The constant undermining of parental rights in these times, justified by one or two horror stories, is felt in every aspect of life. Recently I took my children to the swimming pool. Despite the fact that swimming is free for children where I live, we were the only people in the pool: I soon discovered why. Within 10 minutes, the lifeguard had blown her whistle three times. At one point my eight-year-old walked to the deep end and dived in. The whistle sounded. Treading water nearby, I inquired as to what we had done wrong. Despite the fact he had recently completed a course of lessons designed to improve his confidence, he had apparently not convinced her that he was capable of swimming 25 metres. “What’s the danger?” I asked.
“The danger is that the pool is full of water,” she replied. It appeared that the lifeguards saw themselves as heroically foiling my constant attempts to murder my children in their leisure facility. In another case, a neighbour, an elderly widow crippled with arthritis who lives in a bought council flat where she has been for 50 years, takes her life in her hands every time she climbs the stone stairs to her flat. Her son wants to put in a stair lift, but the council says he can’t in case a child decides to play on it and hurt themselves.

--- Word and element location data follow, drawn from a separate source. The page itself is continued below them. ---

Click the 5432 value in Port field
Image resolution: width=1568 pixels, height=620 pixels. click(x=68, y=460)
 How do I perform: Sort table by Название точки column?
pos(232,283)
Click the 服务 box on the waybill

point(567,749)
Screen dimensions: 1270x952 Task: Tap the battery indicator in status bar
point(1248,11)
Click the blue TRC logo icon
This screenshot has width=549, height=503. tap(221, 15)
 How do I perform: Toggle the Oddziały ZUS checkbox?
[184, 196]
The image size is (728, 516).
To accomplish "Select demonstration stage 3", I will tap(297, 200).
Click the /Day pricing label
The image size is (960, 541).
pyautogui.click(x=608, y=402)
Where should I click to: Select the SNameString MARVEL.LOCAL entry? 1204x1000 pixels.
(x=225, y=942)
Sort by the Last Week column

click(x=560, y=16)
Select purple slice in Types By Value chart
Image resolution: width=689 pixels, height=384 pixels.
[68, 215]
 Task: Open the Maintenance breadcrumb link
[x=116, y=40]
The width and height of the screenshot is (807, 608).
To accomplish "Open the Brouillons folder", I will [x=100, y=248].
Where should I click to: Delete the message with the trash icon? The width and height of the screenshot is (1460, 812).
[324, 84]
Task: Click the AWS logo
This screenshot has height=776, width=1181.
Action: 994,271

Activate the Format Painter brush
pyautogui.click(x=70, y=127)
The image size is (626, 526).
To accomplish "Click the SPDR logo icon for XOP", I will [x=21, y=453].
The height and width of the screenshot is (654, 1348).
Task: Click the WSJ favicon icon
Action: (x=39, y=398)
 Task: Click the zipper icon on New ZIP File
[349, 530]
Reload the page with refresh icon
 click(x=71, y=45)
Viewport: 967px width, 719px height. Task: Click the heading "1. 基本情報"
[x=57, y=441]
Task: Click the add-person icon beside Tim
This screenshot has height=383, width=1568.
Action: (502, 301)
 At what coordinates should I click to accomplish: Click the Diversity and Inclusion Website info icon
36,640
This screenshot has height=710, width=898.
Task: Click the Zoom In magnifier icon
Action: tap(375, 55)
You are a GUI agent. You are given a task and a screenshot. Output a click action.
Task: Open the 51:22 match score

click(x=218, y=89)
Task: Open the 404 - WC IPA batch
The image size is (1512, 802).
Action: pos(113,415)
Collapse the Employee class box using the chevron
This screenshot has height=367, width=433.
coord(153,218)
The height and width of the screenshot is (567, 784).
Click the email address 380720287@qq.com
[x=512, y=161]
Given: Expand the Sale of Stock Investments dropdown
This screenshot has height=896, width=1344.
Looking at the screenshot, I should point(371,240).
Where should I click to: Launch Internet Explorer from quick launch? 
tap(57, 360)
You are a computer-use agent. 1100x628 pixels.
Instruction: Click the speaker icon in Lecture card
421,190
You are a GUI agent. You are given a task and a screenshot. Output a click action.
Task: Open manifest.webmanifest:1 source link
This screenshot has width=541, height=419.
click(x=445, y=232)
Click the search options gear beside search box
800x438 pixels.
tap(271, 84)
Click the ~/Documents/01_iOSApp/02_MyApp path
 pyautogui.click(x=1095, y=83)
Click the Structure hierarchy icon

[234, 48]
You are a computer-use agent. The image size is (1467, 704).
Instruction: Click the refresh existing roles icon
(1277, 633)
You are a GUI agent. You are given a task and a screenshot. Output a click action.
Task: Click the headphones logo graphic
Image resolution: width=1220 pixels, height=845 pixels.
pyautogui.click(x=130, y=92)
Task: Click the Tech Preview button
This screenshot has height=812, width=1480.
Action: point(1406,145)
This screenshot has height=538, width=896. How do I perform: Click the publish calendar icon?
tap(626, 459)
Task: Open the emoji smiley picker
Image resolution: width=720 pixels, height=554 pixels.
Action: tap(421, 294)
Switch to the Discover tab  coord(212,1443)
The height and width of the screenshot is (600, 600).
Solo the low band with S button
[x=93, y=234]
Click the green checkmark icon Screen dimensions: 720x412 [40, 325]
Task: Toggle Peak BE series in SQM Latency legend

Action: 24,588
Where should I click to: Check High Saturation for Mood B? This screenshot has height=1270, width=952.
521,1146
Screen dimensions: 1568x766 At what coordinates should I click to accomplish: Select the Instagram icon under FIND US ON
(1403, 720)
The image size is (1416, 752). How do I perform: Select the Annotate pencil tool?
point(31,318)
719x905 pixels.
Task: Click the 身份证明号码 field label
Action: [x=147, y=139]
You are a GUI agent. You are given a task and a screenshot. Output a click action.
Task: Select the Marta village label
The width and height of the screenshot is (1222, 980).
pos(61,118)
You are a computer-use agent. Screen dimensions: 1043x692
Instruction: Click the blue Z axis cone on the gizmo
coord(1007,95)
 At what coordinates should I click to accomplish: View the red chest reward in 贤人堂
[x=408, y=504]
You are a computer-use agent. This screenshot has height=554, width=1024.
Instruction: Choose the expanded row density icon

The inanity of these rules is often blamed by Britons on the EU. But that does not appear to me to be the case. We have travelled frequently in other European countries and have not observed the same punitive obsession with rules and regulations and state control as here. We have even seen teenage boys allowed to horse around in swimming pools. The current plans to increase vetting and barring in England have disappointed me. I have great admiration for the English and I have always perceived them as having a little more of an anarchist streak, a little more cynicism about the state than Scots. North of the border, precious few people do question it. It seems ridiculous now to think that after the end of the second world war it was predicted that social work departments would wither away as, not faced with material want, people could be left to manage their own affairs.
That was before the “discovery” of child abuse. Now there are increasing calls for something called “early intervention”. Although it must be the case that many of the families who were offered it would, if left to themselves, rather than producing sociopaths, muddle through like the rest of us. No one seems to ask, let alone answer, the question as to why so many citizens nowadays are apparently unable to perform the basic tasks of parenting, to wash their children’s faces, feed them, love them, let them grow up.
Perhaps the answer is that somewhere along the way we as parents have become infantalised. We aren’t allowed to grow up. From the authorities’ point of view we pretty much all seem to be regarded as about as responsible as absent-minded 12-year-olds and we have had our chips. They were bad for us anyway.
NB This piece has been amended and an example removed.